Imagine being blessed with the gift of two neighboring properties, each with a century-old summer house in a pastoral 13-acre setting of broad lawns and woodlands nestled between a nature preserve and a saltwater pond.

What would you do with them?

The Oysterponds Historical Society is only too happy to face that question. So far, it has made no decisions.

Two weeks ago, the society became the owner of two properties between the Ruth Oliva Preserve and Dam Pond in East Marion, a bequest from the late Sonja Stein, a longtime summer resident and member of the historical society.

The society is weighing its options on what to do with the land, which at Ms. Stein’s direction must remain in its natural state and cannot be carved up into smaller lots. The organization is also charged with respecting the historical integrity of the two houses.

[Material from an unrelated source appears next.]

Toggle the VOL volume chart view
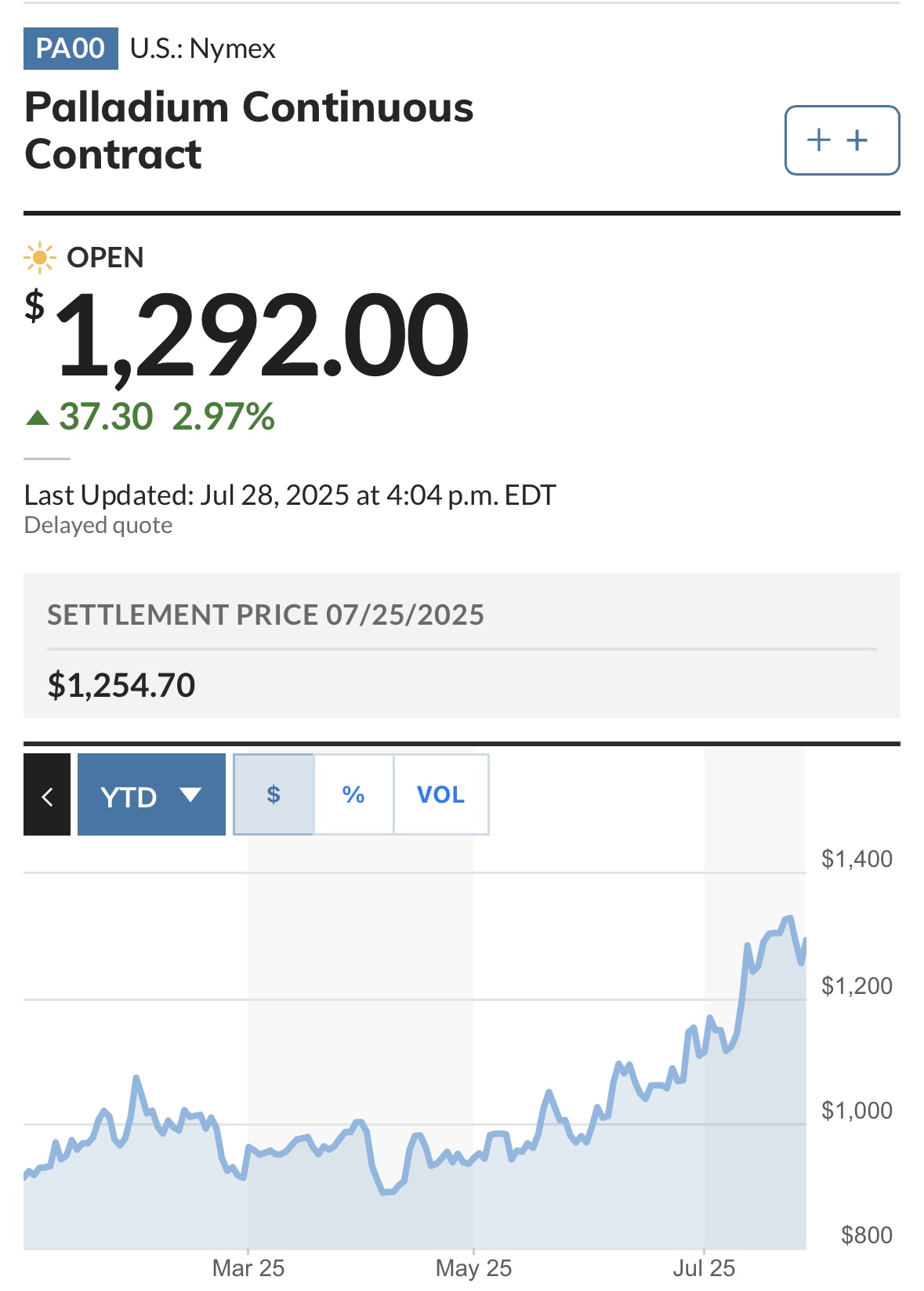Viewport: 924px width, 1291px height. (441, 795)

“We don’t want to close out any options, but we know the properties are important to the community historically and environmentally,” said Ruth Ann Bramson, president of the society’s board of directors. “She has entrusted the society to be good stewards of her beloved estate.”

She called the bequest “the most generous gift the historical society has ever received.”

As new owner of real estate with a tax bill of close to $22,000, the historical society has “to be mindful of the financial realities of owning a property this size with two very sizable homes,” Ms. Bramson said. “But we don’t want to feel rushed. We feel a burden of responsibility to do this right.”

In considering the property’s potential future uses, the society has consulted with the Town of Southold and the Peconic Land Trust.

“We want to carefully consider the full range of possibilities,” Ms. Bramson said.

Ms. Stein, who was born in Germany and came to the U.S. as a young adult, became a seasonal East Marion resident in 1971. She and her husband, Walter, owned a tool and die company and lived in the Manhasset area in Nassau County. The couple did not have children and Ms. Stein was without surviving relatives when she died in 2009 at age 82.

Ms. Stein had a few conversations with society officials about leaving the property to the organization in her will. But the group did not learn of the gift until after she died. The estate was only recently settled, said Ms. Bramson.

Ms. Stein acquired the westernmost property, previously owned by the Ward family, in 1971. She purchased the adjoining parcel, once the home of the Reybine family, in the late 1980s.

“Both houses are interesting examples of the type of homes that wealthy people built out here at the turn of the century as they became seasonal residents,” said Ms, Bramson.

The Ward house was built in 1896 and the Reybine house in 1900. Both are listed as historic structures by the Society for the Preservation of Long Island Antiquities.

Orient resident Ted Webb, who grew up in the area and is a historical society member, recalled spending time with the Reybines in his youth.

“They called their property ‘Skunk’s Misery,’ he said. “I don’t know why they called it that.”

When they went swimming in Dam Pond, the Reybine children jumped off a small dock, which they called the Skunk’s Misery Yacht Club, Mr. Webb recalled.

“Back in those days, there weren’t so many tall trees and you could look out across the bay all the way to Orient,” said Mr. Webb.
Early photos of the Ward house show it was “quite a stately home,” he said. He added that Ms. Stein was very closely involved in the restoration of the adjacent carriage house.

Both houses have been vacant for several years.